II/ L’Arbre de Jessé : une innovation porteuse d’un message

1/ Les origines et la postérité de l’Arbre de Jessé

L’Arbre de Jessé représente donc la généalogie du Christ. Ce thème trouve son origine dans deux éléments bibliques : d’abord une prophétie d’Isaïe, ensuite l’énonciation de la généalogie du Christ par l’évangéliste saint Mathieu, ce qui explique sa représentation par Gérente dans le panneau latéral gauche du premier registre du vitrail. L’importance est donc mise en premier lieu sur la parole des prophètes, qui annoncèrent la venue du Christ : cette caractéristique se retrouve à Saint-Denis, où tous les prophètes (hormis un, mais il s’agit de Daniel, datant du XIXème) regardent en direction de l’arbre : ils voient, ils prévoient [12]. Cette prédiction à l’œuvre dans l’Arbre de Jessé est tout particulièrement celle d’Isaïe donc, qui a prédit au peuple d’Israël la venue du Messie :

« Il sortira un rejeton de la tige de Jessé et une fleur naîtra de sa racine. L’esprit du Seigneur reposera sur lui, l’esprit de Sagesse et d’Intelligence, l’esprit de Conseil et de Force, l’esprit de Science et de Piété… En ce temps-là, le rejeton de Jessé sera exposé devant tous les peuples comme un étendard ; les nations viendront lui offrir leurs prières, et son sépulcre sera glorieux » Isaïe, XI, 1-2 et 10.
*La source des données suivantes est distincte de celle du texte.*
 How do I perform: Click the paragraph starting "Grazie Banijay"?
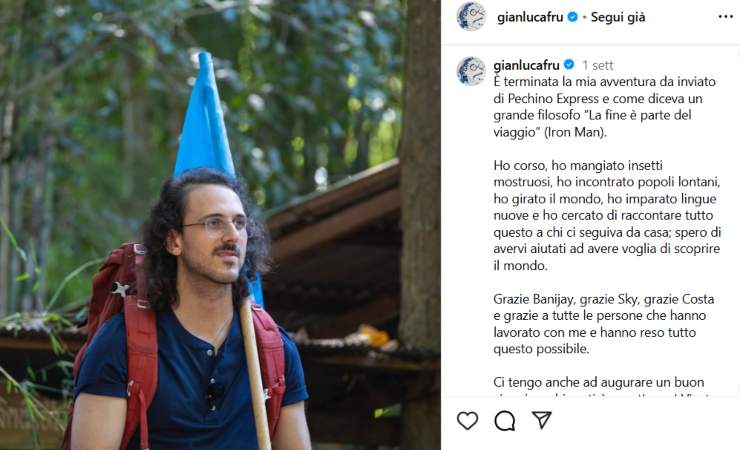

Cette prophétie fut commentée par plusieurs Pères de l’Église, qui interprétèrent la tige sortie de Jessé comme étant Marie et la fleur le Christ lui-même : Tertullien dit ainsi : « La branche qui sort de la racine, c’est Marie qui descend de David ; la fleur qui naît de la branche, c’est le fils de Marie, Jésus-Christ, qui sera tout à la fois la fleur et le fruit ». Dans le Cantique des Cantiques Jésus s’exprime d’ailleurs par cette phrase : « Je suis la fleur des champs et le lys des vallées. ». Saint Mathieu, lui, énumère 28 noms, sans compter Jessé, au début de son évangile, pour rendre compte des ancêtres du Christ : après Jessé viennent David, Salomon, Roboam, Abias, Asa, Josaphat, Joram, Ozias, Joatham, Achaz, Ezéchias, Manassé, Amon, Josias, Jéchonias, Salathiel, Zorobabel, Abiud, Eliacim, Azor, Sadoc, Achim, Eliud, Eléazar, Mathan, Jacob et enfin Joseph, « père » de Jésus. La coutume liturgique voulait que cette généalogie soit fastueusement chantée à l’office de la nuit de Noël. Les premiers essais pour illustrer la prophétie d’Isaïe ne sont pas antérieurs à la fin du XIème siècle ; l’illustration de la prophétie tirerait une origine dans un drame liturgique apparu dans ces temps-là (mentionné pour la première fois dans un manuscrit de Saint-Martial de Limoges de la fin du XIème) intitulé Drame des prophètes du Christ [13] : ce drame se déroulait le jour de Noël avec le défilé dans beaucoup d’églises d’un certain nombre de prophètes qui annonçait la venue du Christ par l’énonciation d’un verset de leur livre. Isaïe est présent dans toutes les versions, et le verset qu’il récite, toujours le même, est celui qui annonce la tige sortie de Jessé. Quoi qu’il en soit, l’Arbre de Jessé tel qu’il apparaît à Saint-Denis semble être novateur. En effet, l’abbé Suger semble en avoir inventé la composition, tout du moins sa forme parfaite. Suger paraît être le premier à avoir commandé cette composition à un artiste, et pour justifier cette hypothèse il faut savoir qu’aucun Arbre de Jessé antérieur à celui de Saint-Denis ne subsiste aujourd’hui et qu’à partir de 1150 environ tous les Arbres de Jessé furent conçus, à quelques détails près, comme celui de l’abbatiale Saint-Denis [14].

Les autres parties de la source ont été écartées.